- _Short task_
Reproduce the listing below verbatim, from its first line up to and including the line that contains "Click the Aktualisieren".

============================================================

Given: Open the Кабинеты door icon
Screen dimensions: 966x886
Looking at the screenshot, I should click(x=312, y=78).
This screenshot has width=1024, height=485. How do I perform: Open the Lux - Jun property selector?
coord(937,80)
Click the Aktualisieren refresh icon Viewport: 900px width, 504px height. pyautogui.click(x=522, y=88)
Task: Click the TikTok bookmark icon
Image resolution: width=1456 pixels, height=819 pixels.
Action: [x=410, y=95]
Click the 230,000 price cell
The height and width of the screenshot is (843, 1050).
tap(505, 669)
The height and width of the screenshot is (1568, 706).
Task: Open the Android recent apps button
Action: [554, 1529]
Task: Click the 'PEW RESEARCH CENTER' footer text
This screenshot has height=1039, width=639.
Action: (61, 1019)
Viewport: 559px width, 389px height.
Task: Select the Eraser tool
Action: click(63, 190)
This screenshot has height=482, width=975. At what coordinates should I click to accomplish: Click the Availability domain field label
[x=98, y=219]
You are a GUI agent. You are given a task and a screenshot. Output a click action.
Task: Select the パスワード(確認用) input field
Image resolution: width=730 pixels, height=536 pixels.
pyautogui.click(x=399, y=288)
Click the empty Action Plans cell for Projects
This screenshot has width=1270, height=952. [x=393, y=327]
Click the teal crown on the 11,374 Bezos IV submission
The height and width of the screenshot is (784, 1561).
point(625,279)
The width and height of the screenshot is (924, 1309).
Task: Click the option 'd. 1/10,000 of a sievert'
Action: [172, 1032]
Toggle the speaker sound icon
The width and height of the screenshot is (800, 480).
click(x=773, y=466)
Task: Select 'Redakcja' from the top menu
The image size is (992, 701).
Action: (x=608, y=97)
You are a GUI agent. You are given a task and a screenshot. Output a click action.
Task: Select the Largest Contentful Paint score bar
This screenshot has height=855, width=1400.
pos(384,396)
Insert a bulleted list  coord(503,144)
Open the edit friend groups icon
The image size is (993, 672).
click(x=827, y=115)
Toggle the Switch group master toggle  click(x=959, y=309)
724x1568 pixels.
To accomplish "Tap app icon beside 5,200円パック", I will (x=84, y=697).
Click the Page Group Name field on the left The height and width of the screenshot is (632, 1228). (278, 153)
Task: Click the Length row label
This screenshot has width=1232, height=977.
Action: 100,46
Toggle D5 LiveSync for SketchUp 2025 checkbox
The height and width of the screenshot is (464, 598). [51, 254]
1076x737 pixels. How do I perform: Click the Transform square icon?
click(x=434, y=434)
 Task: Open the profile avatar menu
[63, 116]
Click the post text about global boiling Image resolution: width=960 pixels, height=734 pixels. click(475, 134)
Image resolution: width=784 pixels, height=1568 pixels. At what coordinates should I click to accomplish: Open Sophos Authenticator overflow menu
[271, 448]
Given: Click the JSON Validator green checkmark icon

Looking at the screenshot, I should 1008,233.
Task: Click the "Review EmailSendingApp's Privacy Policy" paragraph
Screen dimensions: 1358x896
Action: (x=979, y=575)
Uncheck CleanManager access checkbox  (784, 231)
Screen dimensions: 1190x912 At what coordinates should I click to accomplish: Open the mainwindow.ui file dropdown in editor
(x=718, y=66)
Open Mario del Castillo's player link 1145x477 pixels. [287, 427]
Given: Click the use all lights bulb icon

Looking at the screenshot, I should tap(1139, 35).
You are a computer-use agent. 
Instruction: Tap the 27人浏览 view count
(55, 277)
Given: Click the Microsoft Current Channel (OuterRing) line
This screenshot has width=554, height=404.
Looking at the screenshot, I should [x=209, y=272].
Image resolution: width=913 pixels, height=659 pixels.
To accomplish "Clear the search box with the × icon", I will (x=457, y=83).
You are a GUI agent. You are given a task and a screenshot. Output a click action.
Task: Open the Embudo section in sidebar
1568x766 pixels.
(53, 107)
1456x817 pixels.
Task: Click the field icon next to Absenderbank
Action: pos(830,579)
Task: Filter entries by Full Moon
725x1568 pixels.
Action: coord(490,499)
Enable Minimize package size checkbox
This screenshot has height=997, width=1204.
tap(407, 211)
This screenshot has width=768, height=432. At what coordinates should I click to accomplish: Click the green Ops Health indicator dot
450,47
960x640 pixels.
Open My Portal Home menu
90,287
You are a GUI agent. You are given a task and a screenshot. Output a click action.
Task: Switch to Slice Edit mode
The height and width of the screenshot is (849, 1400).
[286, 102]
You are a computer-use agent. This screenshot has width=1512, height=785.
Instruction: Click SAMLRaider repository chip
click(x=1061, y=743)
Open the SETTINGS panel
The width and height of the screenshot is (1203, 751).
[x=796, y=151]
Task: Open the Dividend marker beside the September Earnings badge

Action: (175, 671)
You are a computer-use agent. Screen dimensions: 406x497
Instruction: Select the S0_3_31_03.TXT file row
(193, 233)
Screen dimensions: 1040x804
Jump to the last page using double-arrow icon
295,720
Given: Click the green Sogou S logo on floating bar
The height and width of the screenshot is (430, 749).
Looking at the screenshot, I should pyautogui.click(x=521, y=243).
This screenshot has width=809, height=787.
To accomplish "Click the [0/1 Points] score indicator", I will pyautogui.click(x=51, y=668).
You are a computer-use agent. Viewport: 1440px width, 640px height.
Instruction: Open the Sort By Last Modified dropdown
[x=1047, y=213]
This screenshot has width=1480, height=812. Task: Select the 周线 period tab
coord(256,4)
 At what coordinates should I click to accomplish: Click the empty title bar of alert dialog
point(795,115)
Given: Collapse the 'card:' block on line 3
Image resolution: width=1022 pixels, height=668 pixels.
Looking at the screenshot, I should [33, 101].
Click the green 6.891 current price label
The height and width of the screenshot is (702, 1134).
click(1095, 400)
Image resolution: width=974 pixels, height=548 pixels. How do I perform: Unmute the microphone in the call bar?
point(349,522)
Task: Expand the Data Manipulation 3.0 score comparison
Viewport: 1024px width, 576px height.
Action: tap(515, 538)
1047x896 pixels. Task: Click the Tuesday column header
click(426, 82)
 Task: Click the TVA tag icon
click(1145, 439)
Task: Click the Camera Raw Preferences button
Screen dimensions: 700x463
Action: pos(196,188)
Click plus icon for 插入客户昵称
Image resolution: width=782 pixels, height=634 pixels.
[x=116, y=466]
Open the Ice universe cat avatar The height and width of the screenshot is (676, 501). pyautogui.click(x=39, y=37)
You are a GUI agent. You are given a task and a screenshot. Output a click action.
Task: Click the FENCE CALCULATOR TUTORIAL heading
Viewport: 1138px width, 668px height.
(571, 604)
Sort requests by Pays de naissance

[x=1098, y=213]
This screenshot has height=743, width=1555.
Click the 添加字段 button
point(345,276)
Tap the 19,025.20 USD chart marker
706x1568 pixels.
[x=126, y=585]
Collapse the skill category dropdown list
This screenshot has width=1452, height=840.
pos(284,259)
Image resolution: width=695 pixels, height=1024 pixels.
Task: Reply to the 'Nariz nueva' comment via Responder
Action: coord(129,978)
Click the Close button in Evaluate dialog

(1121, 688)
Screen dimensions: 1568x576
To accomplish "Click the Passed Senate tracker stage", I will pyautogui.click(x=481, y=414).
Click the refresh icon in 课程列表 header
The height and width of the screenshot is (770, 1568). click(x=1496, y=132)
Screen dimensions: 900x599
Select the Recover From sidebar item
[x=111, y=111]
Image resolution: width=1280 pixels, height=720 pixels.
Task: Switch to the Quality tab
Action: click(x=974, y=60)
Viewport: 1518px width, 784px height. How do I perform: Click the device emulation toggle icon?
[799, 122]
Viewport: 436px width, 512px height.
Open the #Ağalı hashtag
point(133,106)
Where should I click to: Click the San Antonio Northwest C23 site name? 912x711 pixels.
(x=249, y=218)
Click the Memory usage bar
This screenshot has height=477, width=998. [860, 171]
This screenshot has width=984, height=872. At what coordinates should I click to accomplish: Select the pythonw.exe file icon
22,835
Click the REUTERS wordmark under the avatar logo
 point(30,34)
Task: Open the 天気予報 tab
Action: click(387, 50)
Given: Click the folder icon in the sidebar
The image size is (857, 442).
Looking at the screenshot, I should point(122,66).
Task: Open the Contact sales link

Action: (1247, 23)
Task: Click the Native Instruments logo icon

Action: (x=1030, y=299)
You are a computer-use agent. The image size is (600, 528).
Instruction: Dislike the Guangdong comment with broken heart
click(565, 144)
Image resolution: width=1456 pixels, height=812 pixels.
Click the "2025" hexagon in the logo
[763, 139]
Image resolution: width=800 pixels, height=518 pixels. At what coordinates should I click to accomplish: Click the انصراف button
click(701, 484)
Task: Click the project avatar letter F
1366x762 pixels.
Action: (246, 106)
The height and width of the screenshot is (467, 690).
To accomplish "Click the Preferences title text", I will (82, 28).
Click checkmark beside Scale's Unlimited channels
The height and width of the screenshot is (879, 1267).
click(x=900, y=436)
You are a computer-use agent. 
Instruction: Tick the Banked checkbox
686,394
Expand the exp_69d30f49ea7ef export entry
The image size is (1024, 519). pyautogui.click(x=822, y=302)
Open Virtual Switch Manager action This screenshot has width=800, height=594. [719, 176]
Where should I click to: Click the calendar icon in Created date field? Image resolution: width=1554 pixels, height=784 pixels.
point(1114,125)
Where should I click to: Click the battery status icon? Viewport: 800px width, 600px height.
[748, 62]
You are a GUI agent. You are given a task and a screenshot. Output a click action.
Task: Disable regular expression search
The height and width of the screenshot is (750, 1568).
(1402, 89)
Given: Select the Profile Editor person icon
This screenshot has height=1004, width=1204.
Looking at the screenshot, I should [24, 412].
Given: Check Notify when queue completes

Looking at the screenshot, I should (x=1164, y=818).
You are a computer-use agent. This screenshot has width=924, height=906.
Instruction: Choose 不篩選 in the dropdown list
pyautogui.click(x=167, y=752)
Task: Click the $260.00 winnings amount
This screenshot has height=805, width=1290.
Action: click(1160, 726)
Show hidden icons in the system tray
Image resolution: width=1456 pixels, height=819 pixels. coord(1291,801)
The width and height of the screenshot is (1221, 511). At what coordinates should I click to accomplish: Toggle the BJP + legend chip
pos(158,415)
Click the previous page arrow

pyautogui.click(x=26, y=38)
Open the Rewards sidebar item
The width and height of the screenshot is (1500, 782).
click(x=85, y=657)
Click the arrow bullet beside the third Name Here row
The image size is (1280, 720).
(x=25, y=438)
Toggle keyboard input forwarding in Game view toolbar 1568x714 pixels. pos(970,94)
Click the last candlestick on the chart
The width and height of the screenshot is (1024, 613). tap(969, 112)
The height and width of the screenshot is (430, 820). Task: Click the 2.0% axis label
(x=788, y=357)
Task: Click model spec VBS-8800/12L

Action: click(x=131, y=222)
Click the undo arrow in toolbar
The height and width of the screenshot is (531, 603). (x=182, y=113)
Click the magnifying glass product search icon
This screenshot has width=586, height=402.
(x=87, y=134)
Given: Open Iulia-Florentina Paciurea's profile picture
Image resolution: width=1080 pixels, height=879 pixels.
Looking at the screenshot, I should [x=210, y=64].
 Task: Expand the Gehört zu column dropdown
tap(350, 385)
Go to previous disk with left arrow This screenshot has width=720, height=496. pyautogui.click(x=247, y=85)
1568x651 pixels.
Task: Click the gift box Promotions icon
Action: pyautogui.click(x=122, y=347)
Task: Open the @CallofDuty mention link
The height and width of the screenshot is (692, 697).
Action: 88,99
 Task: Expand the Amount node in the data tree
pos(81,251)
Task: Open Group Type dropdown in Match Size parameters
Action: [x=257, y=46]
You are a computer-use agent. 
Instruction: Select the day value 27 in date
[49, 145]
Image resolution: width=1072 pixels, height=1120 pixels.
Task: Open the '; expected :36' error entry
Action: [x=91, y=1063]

============================================================

- _Task output_
Given: Open the Кабинеты door icon
Screen dimensions: 966x886
Looking at the screenshot, I should click(x=312, y=78).
This screenshot has width=1024, height=485. How do I perform: Open the Lux - Jun property selector?
coord(937,80)
Click the Aktualisieren refresh icon Viewport: 900px width, 504px height. pyautogui.click(x=522, y=88)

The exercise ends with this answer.